The dough is slow fermented, making a flavorful chewy-but-tender low-gluten crust. “It’s a very cool product,” Jenkins states, “and we’re excited to work with [the company.]”

Stick with the tried-and-true cheese or go for something unexpected: The Dirty Honey, with cup pepperoni, hot honey, ricotta, and mozzarella; Bacon Wrapped Fig, with goat cheese and mozzarella; or the Elote with roasted corn, feta, cilantro, smoked paprika, parmesan, crema, and lime. There are more, but we’ll let you be surprised.

The Bar (and Brunch!)

From the bar, expect an ample selection of small-batch spirits, quality wines, and popular brews, plus the cocktail creativity one has come to expect. We love the sound of the Patio Pounder, with sweet tea, lemonade, and Deep Eddy Lemon Vodka. The TC Mule is made with Tito’s and flavored with lime, apple, cranberry, and ginger beer.
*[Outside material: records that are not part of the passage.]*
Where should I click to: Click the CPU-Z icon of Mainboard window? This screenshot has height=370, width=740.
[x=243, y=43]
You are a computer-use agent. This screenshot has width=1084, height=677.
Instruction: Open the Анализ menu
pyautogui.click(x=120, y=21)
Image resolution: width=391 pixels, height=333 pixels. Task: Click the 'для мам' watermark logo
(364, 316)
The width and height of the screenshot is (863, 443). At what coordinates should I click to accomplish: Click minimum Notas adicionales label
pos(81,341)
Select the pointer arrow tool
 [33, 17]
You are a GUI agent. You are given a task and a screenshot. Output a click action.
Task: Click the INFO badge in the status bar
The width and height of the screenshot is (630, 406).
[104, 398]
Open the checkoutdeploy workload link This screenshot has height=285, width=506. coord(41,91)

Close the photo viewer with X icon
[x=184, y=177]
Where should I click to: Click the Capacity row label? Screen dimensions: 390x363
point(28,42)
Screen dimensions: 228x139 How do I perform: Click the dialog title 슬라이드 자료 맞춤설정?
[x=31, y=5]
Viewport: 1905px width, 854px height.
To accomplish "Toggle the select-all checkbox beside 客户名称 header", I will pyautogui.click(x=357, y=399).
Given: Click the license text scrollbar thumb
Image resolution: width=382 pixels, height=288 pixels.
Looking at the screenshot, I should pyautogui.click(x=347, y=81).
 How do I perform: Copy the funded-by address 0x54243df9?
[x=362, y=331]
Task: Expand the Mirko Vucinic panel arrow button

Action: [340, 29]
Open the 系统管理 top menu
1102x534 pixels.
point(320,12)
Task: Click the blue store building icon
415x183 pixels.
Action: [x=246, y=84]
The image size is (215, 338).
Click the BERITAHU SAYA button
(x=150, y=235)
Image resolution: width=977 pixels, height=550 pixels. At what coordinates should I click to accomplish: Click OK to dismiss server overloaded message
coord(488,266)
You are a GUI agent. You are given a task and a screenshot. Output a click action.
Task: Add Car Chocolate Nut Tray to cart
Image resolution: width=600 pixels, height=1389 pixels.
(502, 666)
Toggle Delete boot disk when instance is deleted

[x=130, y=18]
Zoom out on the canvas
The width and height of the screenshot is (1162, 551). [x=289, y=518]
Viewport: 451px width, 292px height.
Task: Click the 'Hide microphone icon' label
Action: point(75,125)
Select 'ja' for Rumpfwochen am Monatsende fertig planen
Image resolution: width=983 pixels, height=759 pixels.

On Saturdays, indulge in Ros​​é Saturdays from 3-6pm, where you’ll get $2 off all pretty pink wines. Choose a curated rosé from the rolling cart, or sit in comfort in the cozy Rosé Bar with space for nine and a garage door opening to the outside. 

There is also a fabulous “Hangover Brunch” with Bottomless Mimosas and a Bloody Mary that skips the celery, pickled stuff, and cold bacon, and instead gives you what you really want and need: a slice of pizza. (Cue the copycats.)

Look for brunch staples such as Lemon Ricotta Pancakes and fancy Avocado Toast, but also try one of the sandwiches or breakfast pizzas, including the Bacon Egg & Cheese, and MC’s Meat Montage, with egg, bacon, sausage, and bechamel.

A Pacificoast for Every Season

Despite the beachy vibes, Pacificoast is far more than a trendy summer spot. 

“We plan to transform the space for each season,” Jenkins says. The holiday season, for example, will “look like Christmas threw up in here.” (Sounds gross, but in a good way.)

In the meantime, there’s a lot going on at Pacificoast, so visit their website and Facebook for up-to-date info on specials and fun things to do, like music, bingo, and trivia. Special deals are offered on cooler six-packs for all major sporting events; there’s a Weekday Martini Hour Wednesdays, Thursdays, and Fridays from 5-7pm; and “Late Night Za” offers 20 percent off your pizza on Saturdays from 10pm-midnight. (Free pizzas sometimes appear, but you’ve got to be there!)

“We created this for everybody,” Jenkins explains, “and the customer always comes first,” so expect staff to be open to suggestions, menu requests, and maybe even some assorted beachy hopes and dreams.